*Auszug*:
------------------------------
Wie Drogen und Psychosen das Leben meines Sohnes und unsere Familie veränderten 


Was das System vergisst: Die andere Seite der Geschichte

Juni 2025

Wenn Angehörige nicht vorgesehen sind
Ich begleite meinen Sohn, seit er 13 ist, seitdem er angefangen hat, Drogen zu konsumieren.
Schon damals, obwohl er noch minderjährig war, habe ich gespürt: Das Hilfesystem tut sich schwer mit Angehörigen.
Ich war nicht nur die Mutter. Ich war diejenige, die alles auffing, die nachts wach lag, die Termine machte, die Zusammenbrüche auffing und trotzdem war ich oft außen vor.
Nicht gefragt. Nicht informiert. Manchmal sogar misstrauisch beäugt.
Mit der Volljährigkeit wurde es nicht besser, eher noch schlimmer.
Schweigepflicht, Datenschutz, Systemlogik.
Was als Schutz gedacht ist, wird zur Wand. Und wir Angehörigen stehen davor. Leise. Müde. Oft ohnmächtig.
Seitdem sind viele Jahre vergangen.
------------------------------
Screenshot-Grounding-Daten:
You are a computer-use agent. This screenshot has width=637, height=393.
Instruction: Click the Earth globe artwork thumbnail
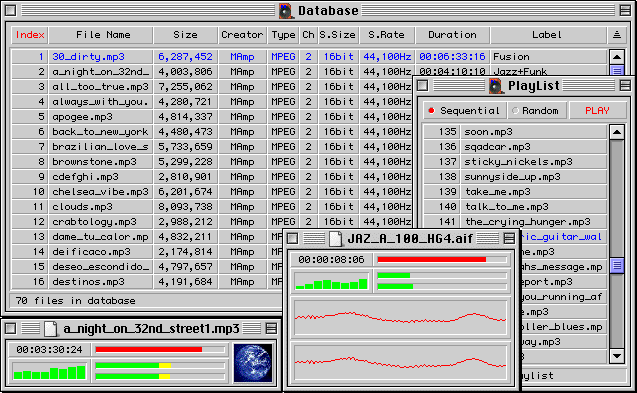point(253,363)
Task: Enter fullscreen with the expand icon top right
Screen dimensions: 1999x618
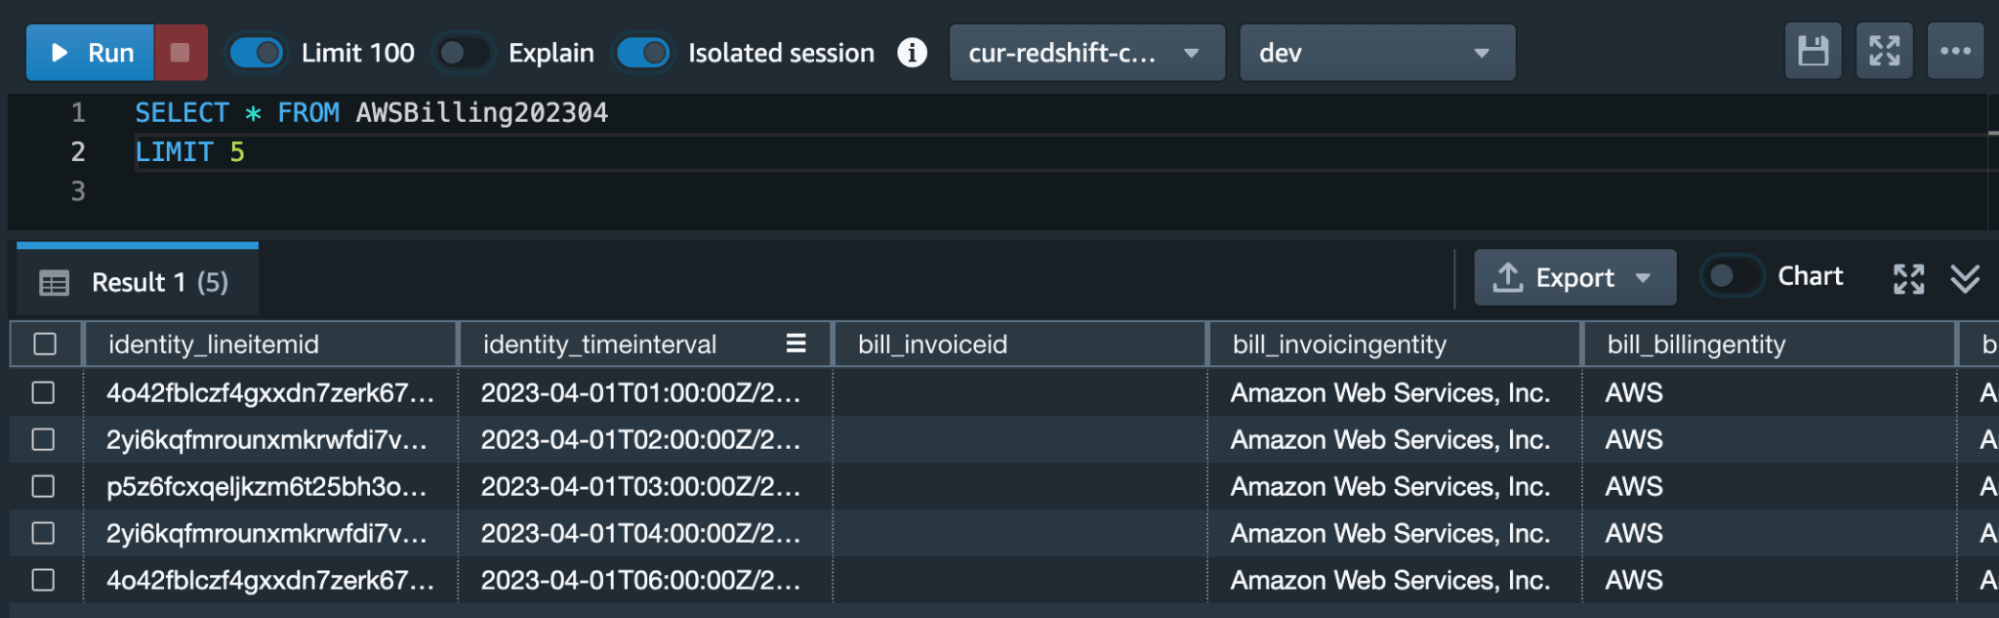Action: pos(1884,51)
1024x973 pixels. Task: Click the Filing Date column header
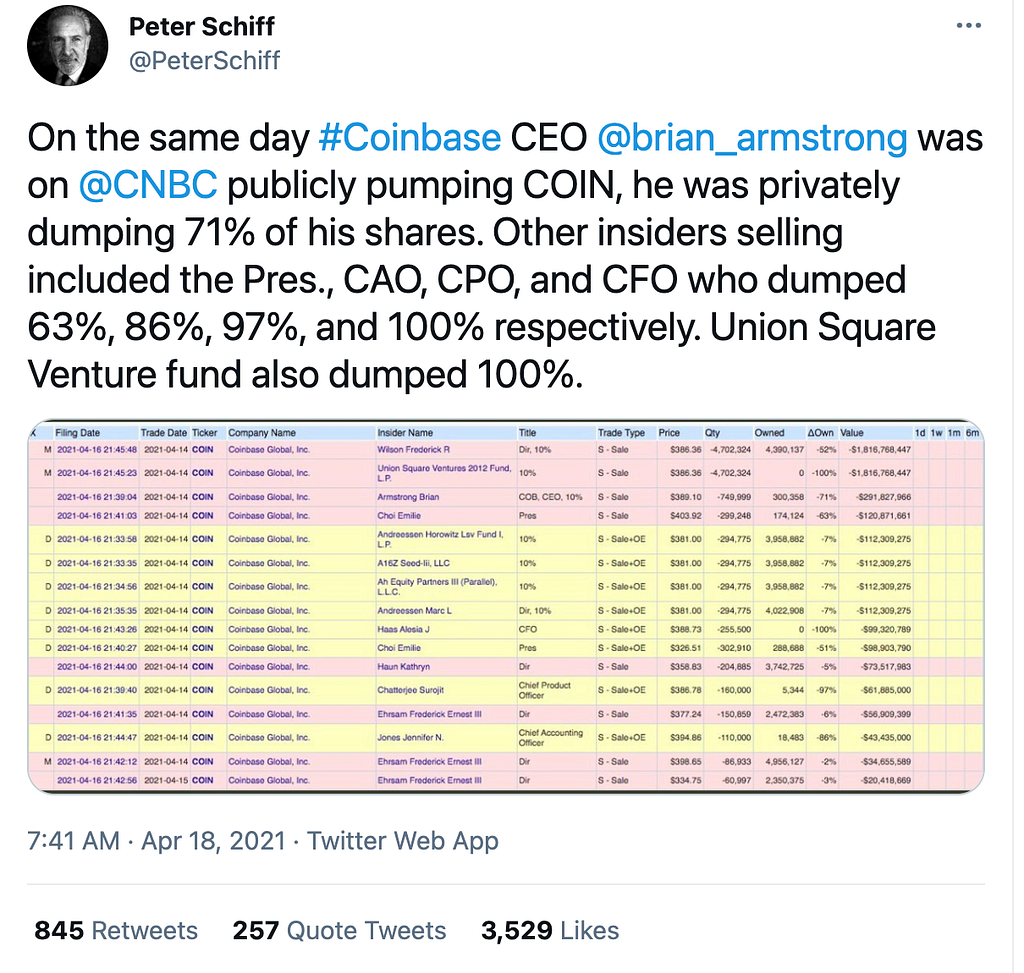pos(78,433)
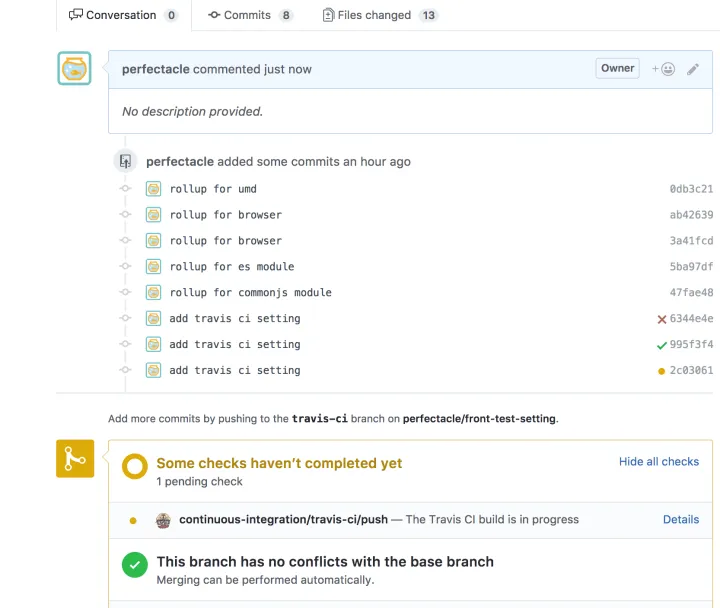Screen dimensions: 720x608
Task: Click the green checkmark status on commit 995f3f4
Action: point(661,345)
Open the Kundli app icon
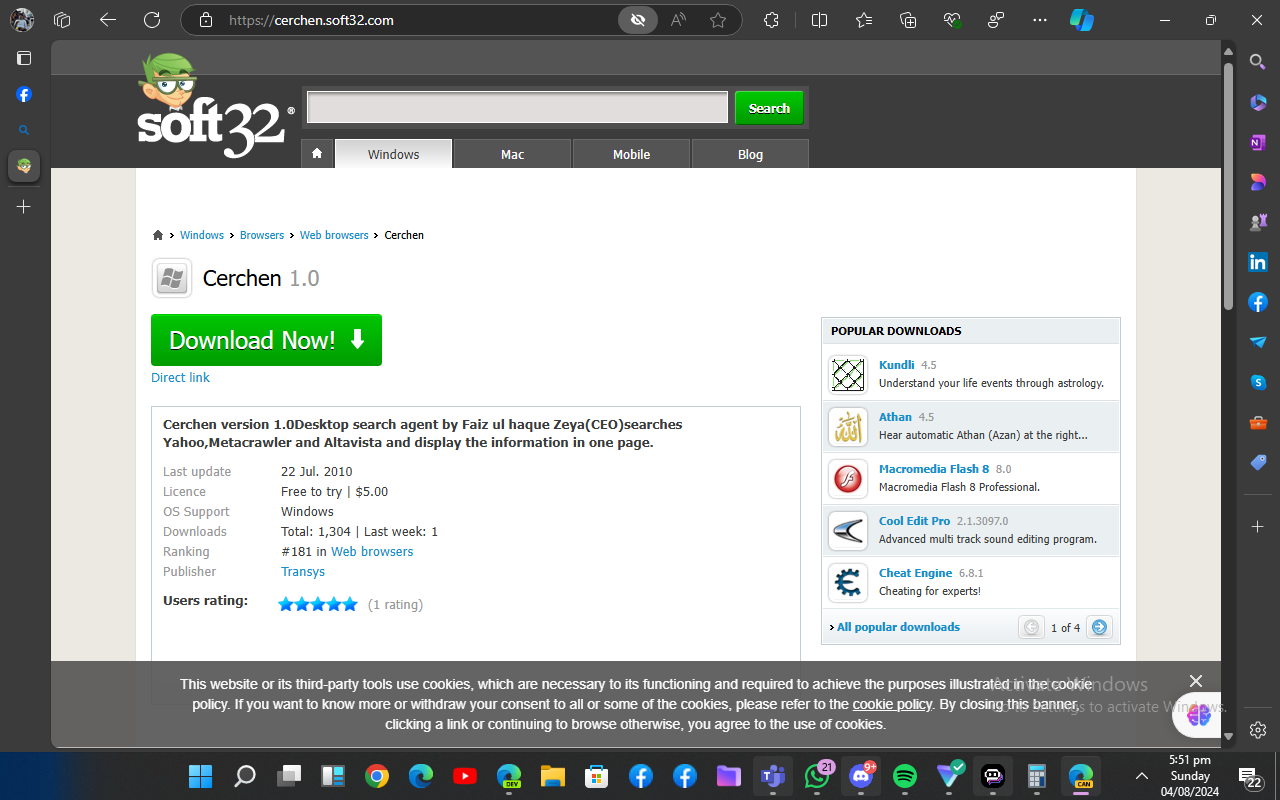This screenshot has height=800, width=1280. point(848,375)
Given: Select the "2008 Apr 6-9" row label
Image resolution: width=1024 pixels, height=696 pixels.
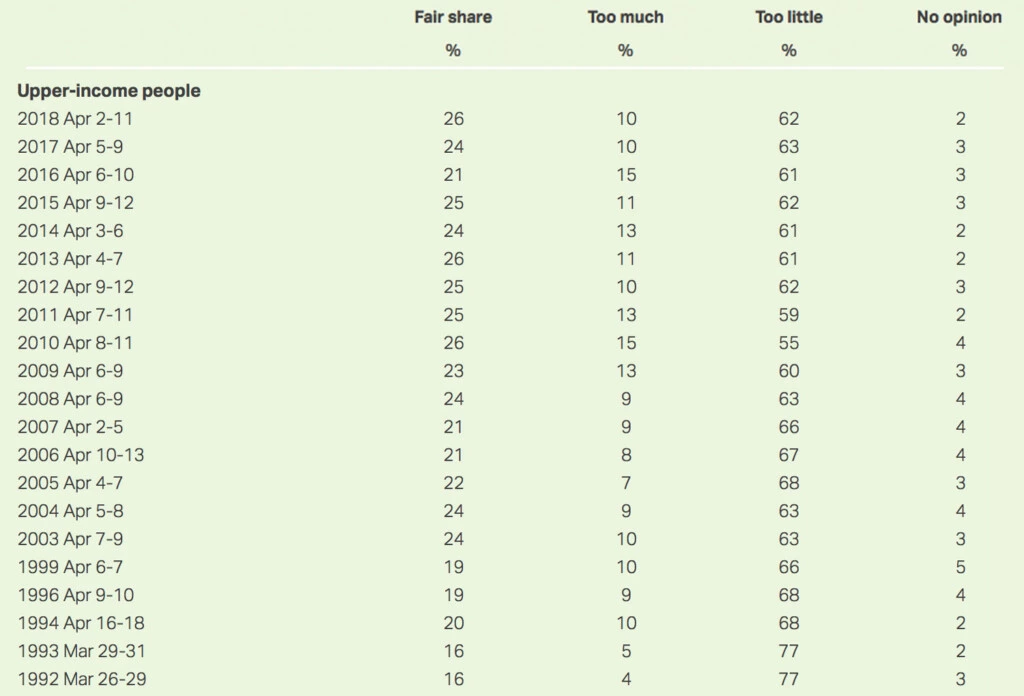Looking at the screenshot, I should (x=71, y=399).
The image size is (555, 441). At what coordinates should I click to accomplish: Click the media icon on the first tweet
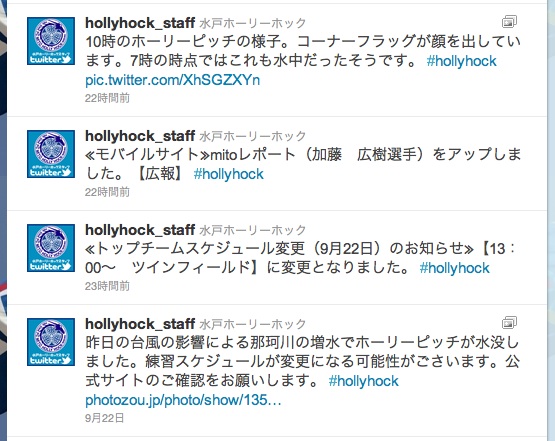(509, 22)
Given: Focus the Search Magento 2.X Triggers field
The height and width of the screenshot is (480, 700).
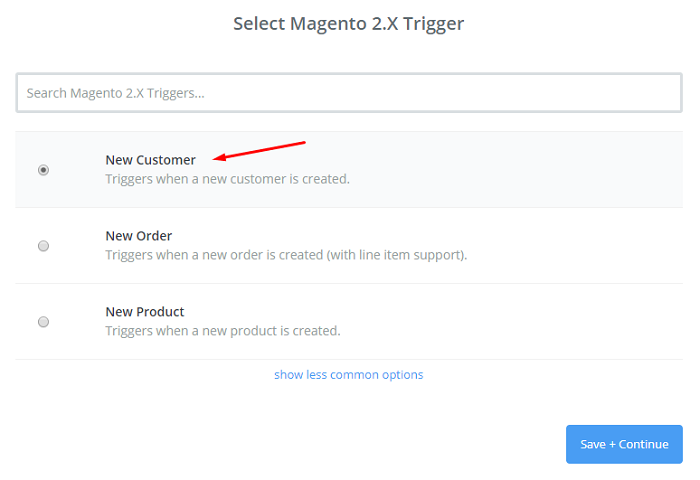Looking at the screenshot, I should click(x=349, y=93).
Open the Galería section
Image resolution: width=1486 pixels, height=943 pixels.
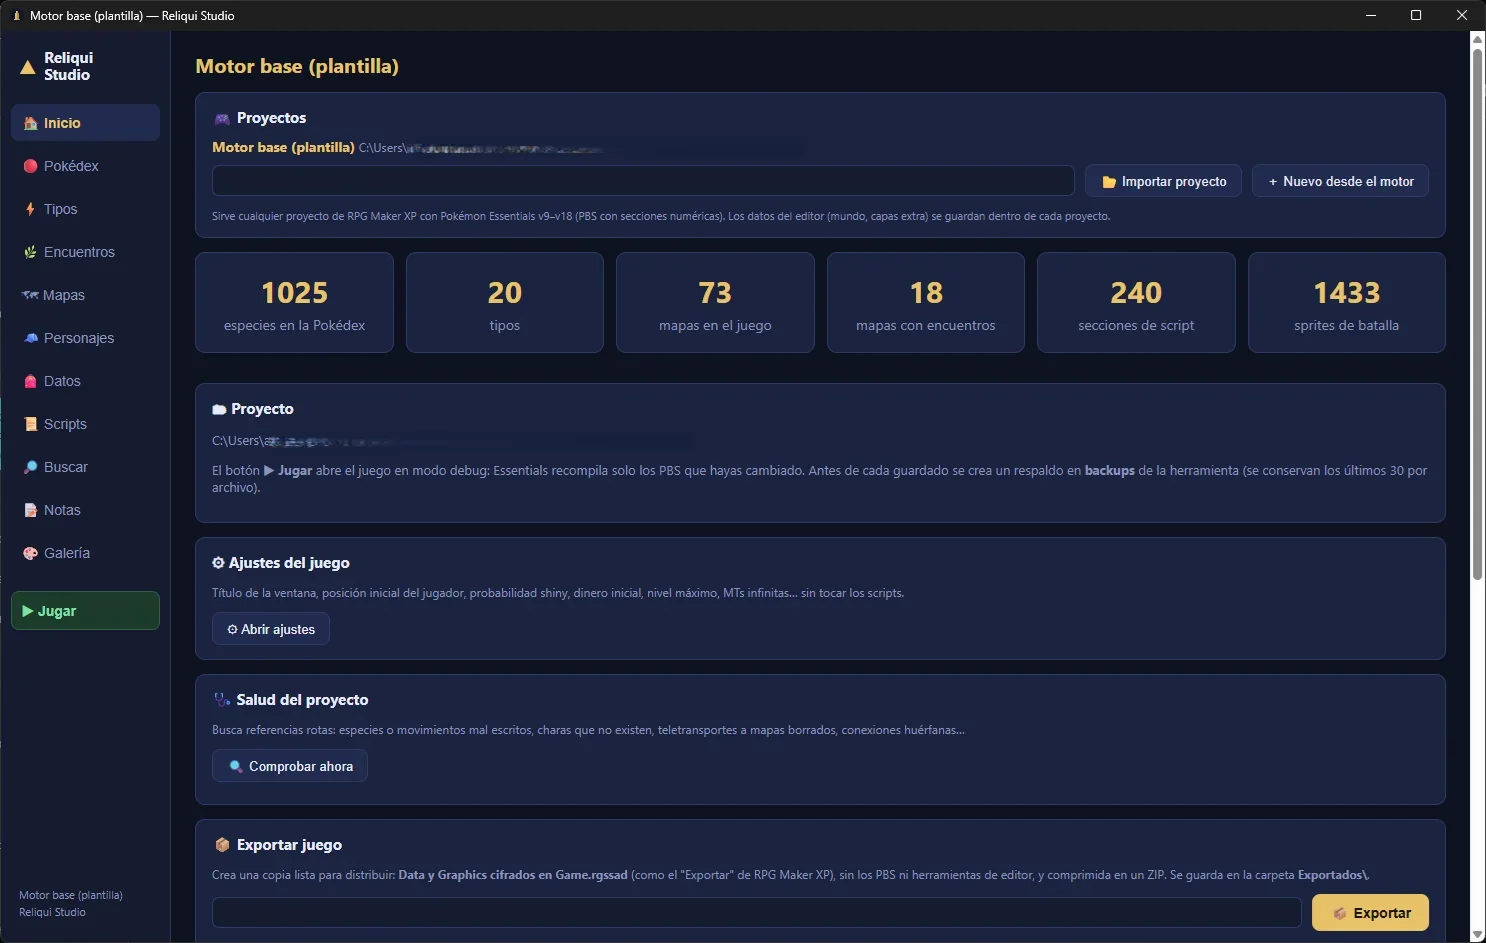pyautogui.click(x=85, y=553)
------------------------------
*Arbeitsauftrag 1*:
Beantworten Sie die folgenden Fragen zum Bericht.
(a) Seit welchem Alter begleitet die Mutter ihren Sohn?
(b) Welcher Monat und welches Jahr stehen über dem Bericht?
(c) Welche drei Begriffe werden genannt, nachdem es heißt, mit der Volljährigkeit sei es nicht besser geworden?
*Arbeitsauftrag 2*: Erklären Sie mit den Angaben aus dem Bericht, warum die Mutter schreibt, sie sei nicht nur die Mutter gewesen.
*Arbeitsauftrag 3*: Ersetzen Sie im Bericht "Hilfesystem" durch "Unterstützungssystem" und geben Sie dabei den Abschnitt wieder, der bei den Worten "Wie Drogen und" beginnt und nach "eher noch schlimmer." endet.

*Antwortbereich 1*:
(a) Seit er 13 ist.
(b) Juni 2025.
(c) Schweigepflicht, Datenschutz, Systemlogik.

*Antwortbereich 2*: Sie war diejenige, die alles auffing, nachts wach lag, Termine machte und die Zusammenbrüche auffing. Trotzdem war sie oft außen vor.

*Antwortbereich 3*:
Wie Drogen und Psychosen das Leben meines Sohnes und unsere Familie veränderten 


Was das System vergisst: Die andere Seite der Geschichte

Juni 2025

Wenn Angehörige nicht vorgesehen sind
Ich begleite meinen Sohn, seit er 13 ist, seitdem er angefangen hat, Drogen zu konsumieren.
Schon damals, obwohl er noch minderjährig war, habe ich gespürt: Das Unterstützungssystem tut sich schwer mit Angehörigen.
Ich war nicht nur die Mutter. Ich war diejenige, die alles auffing, die nachts wach lag, die Termine machte, die Zusammenbrüche auffing und trotzdem war ich oft außen vor.
Nicht gefragt. Nicht informiert. Manchmal sogar misstrauisch beäugt.
Mit der Volljährigkeit wurde es nicht besser, eher noch schlimmer.